The bounds are listed above. Reviewing this data, there is not a
clear practical significance for the coefficient for checkout_system.
The values for the new and old system are practically the same and show
very little room for difference. It is not necessarily true that the new
system will provide a significant increase in revenue like the previous
case work suggested.
The range of increased revenue the company could expect using the
new checkout system is estimated to be $22,730.4 - $1,054,226.
Q5
## It seems that Sarah should recommend a cautious approach to the management of Velo.com based on the following data and information gathered:
## The simple linear regression analysis showed that there is not strong statistical evidence to support a significant difference in average customer spending between the old and new checkout systems. The coefficient estimate for the "new" system was $62.74, but the p-value was 0.154, indicating that the difference was not statistically significant at the 0.05 significance level.

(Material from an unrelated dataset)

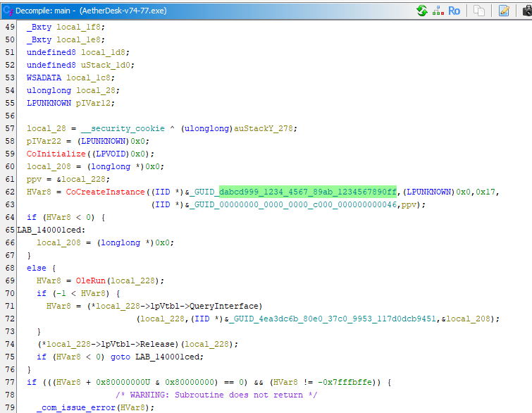The image size is (532, 413).
Task: Toggle the blue Ro toolbar button
Action: point(454,11)
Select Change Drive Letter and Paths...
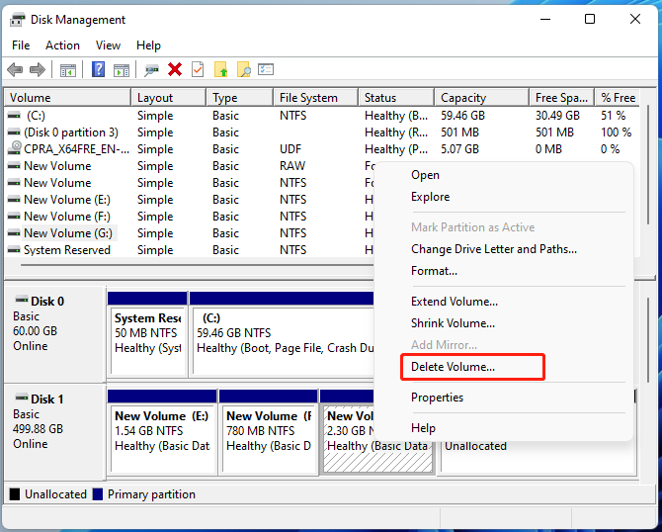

## For mobile users, the analysis suggested a lower average spending for the "old" system based on a coefficient estimate of -148.08. However, this result was statistically significant with a p-value of 0.017.
## If we look at the results from Question 4, the analysis returned a range of increased revenue to the company. This range had a small number (given the previous revenue estimates) as the lower bound and significantly positive number as the upper bound. This range will likely account for the uncertainty reflected in our given Confidence Intervals. There is a greater chance of the decrease in revenue because of the smaller lower bound.
## My specific recommendation to Sarah and Velo.Com is that given the mixed results and seemingly large range of revenue results, there should be a cautious step forward in implementing the new system. It may not result in the desired outcome. There should be further testing done to really analyze the impact of the new system in a specific and data driven manner. Sarah should of course recommend monitoring the reuslts over time to see if there are longer term trends that may become apparent in an ongoing scenario.